Editor’s Letter: Tracking first-time funds in the strong fundraising market

A firm I’ve been tracking for a few years, Dunes Point Capital, appears to be heading for final close on its debut institutional fund, possibly by January, a source tells me. Dunes Point II is targeting $600 mln with a $650 million cap. Check out my story here.

The Rye, New York, firm was launched by ex-GSO Capital executive Tim White in 2013. It targets investments in middle-market industrials companies.

It’s made two investments this year: Sonneman – A Way of Light, which designs and makes architectural lighting; and Specialty Products & Insulation.

Dunes Point is one of many early funds Buyouts has been tracking for the past two years. I created and maintain a database of mostly first-time funds with more than 50 selections based on recommendations from limited partners.

The database has grown over two years, even as I removed several first-timers from the list after they held final closings.

Dunes Point appears to be one of the success stories on the list as it gets close to its target.

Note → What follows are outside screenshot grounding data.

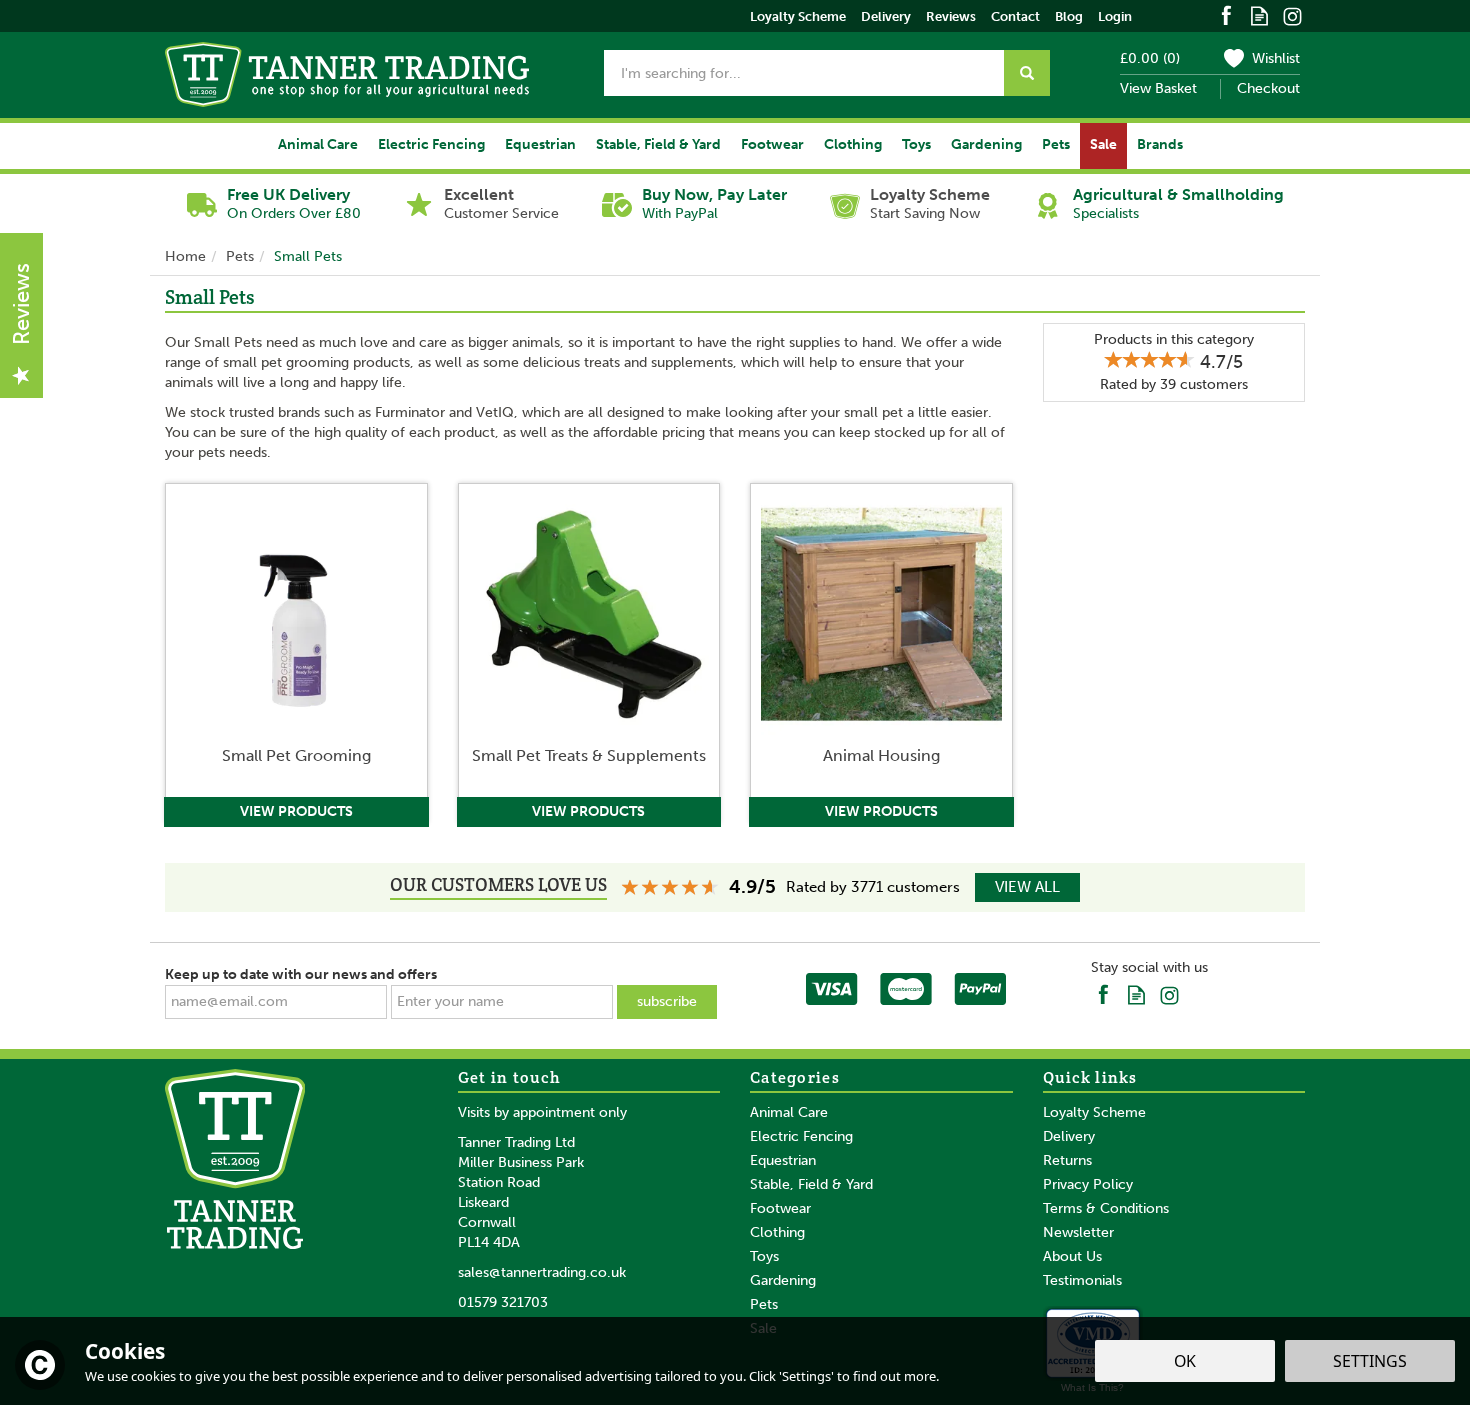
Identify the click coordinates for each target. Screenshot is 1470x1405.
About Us (1072, 1256)
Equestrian (783, 1160)
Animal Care (789, 1112)
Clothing (777, 1232)
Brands (1160, 144)
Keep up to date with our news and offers (301, 974)
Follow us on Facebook (1226, 14)
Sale (1103, 144)
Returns (1067, 1160)
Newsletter (1078, 1232)
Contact (1015, 16)
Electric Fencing (801, 1136)
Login (1115, 16)
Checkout (1268, 88)
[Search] (1027, 73)
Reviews (951, 16)
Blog (1069, 16)
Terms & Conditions (1106, 1208)
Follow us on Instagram (1292, 14)
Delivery (1069, 1136)
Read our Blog (1259, 14)
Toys (764, 1256)
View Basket (1158, 88)
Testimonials (1082, 1280)
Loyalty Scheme (1094, 1112)
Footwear (780, 1208)
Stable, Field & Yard (811, 1184)
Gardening (783, 1280)
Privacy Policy (1088, 1184)
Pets (764, 1304)
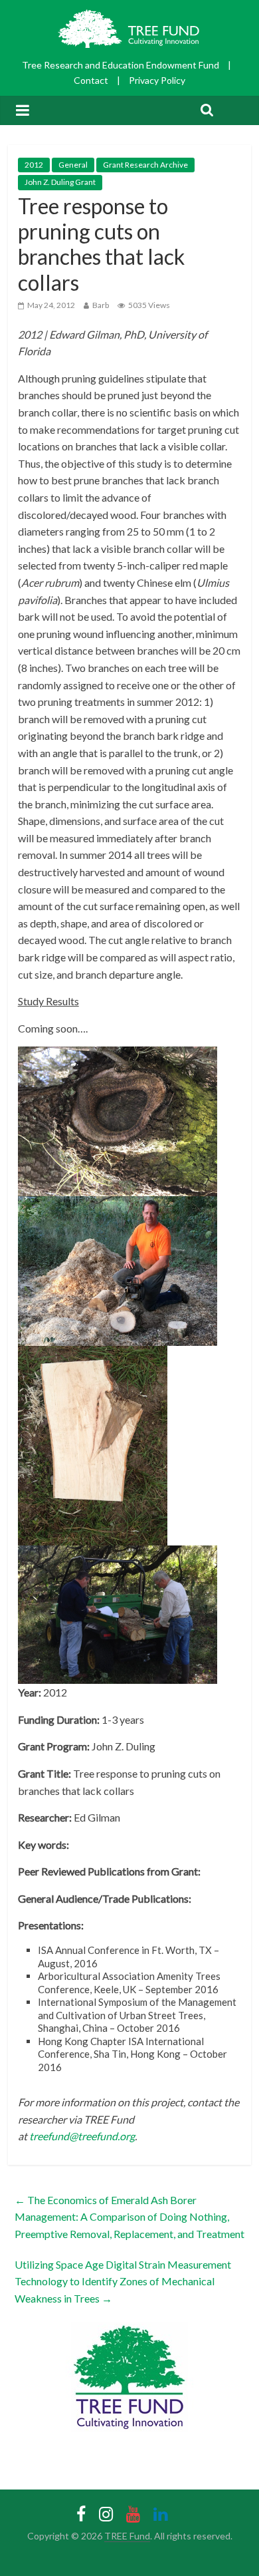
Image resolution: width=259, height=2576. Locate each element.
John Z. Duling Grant (60, 182)
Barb (100, 305)
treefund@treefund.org (82, 2136)
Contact (91, 80)
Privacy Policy (157, 80)
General (73, 165)
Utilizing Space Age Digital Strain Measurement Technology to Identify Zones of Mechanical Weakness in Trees (123, 2281)
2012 (34, 165)
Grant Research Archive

The fund has taken time to raise: I’ve heard about it from LPs since last year.

Other success stories include Whitehorse Liquidity Partners’ second fund, which closed on $1 billion this year, and Center Rock Capital Partners, a Wynnchurch Capital spinout that closed this year on $580 million.

Sources tell me that as long as the fundraising market remains strong, executives at bigger shops will keep taking the risk of leaving their jobs and starting their own shops.

It’s a good time to give it a shot, but ironically the strong market also works against first-timers. That’s because established firms are taking full advantage of the strong fundraising market by coming back earlier than expected, raising larger funds and creating new products to address different strategies.

LPs, who for several years have been paring down portfolios to include only core relationships, are happy to commit dollars to those managers they are keeping.

It’s a tough cycle, but most LPs do keep a slight allocation open for emerging managers and some are willing to take the risk of backing a brand-new firm.

We’ll see how 2019 shakes out — signals are pointing to a global economic slowdown. But for now the fundraising market remains strong.